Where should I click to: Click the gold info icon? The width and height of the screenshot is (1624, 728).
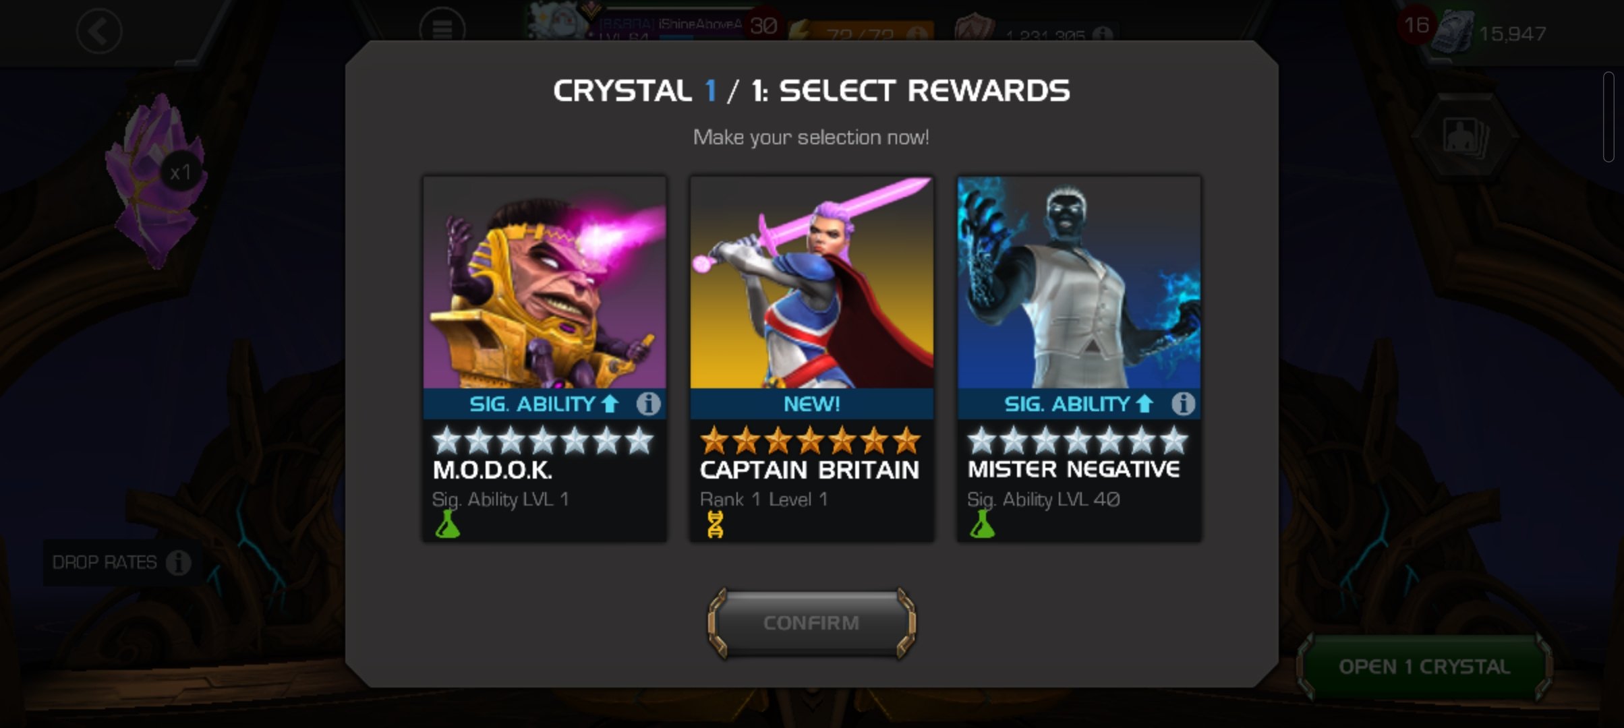(1102, 34)
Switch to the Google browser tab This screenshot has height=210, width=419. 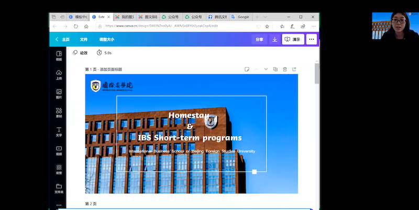coord(241,17)
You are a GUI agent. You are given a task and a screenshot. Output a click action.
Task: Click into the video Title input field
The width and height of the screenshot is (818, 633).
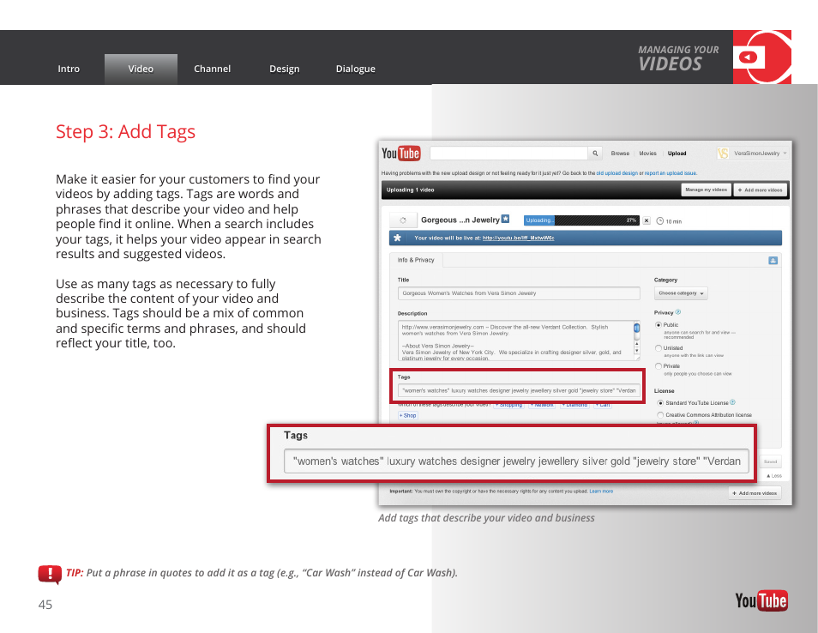click(x=519, y=293)
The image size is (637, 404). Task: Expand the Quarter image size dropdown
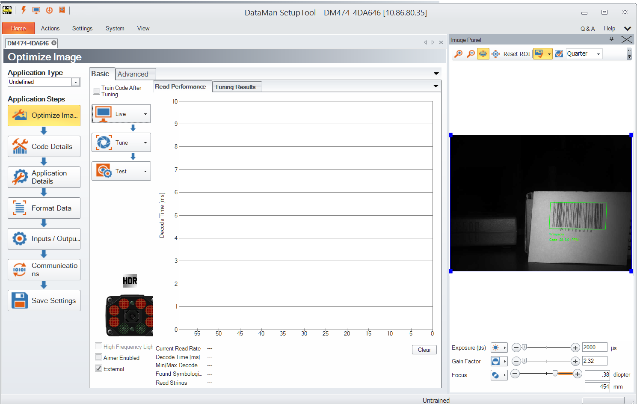tap(598, 54)
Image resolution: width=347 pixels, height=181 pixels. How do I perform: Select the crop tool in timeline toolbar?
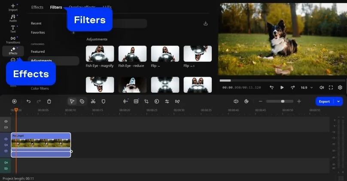click(x=146, y=101)
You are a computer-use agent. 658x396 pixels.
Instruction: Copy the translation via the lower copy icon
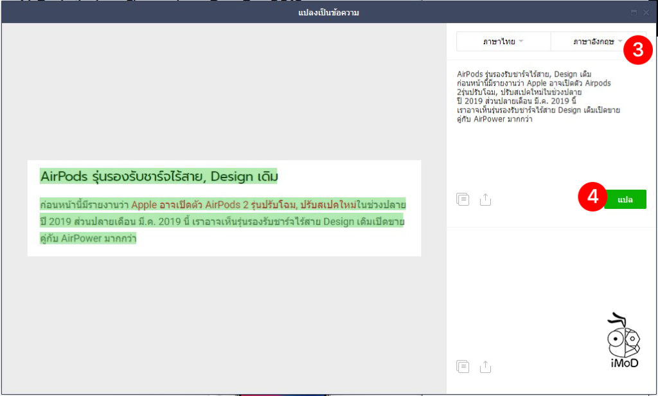coord(463,366)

= = = = = = =

When a line in the material above contains the word "agent", copy that line out.

You are a GUI agent. You are given a task and a screenshot. Output a click action.
You are a computer-use agent. 658x396 pixels.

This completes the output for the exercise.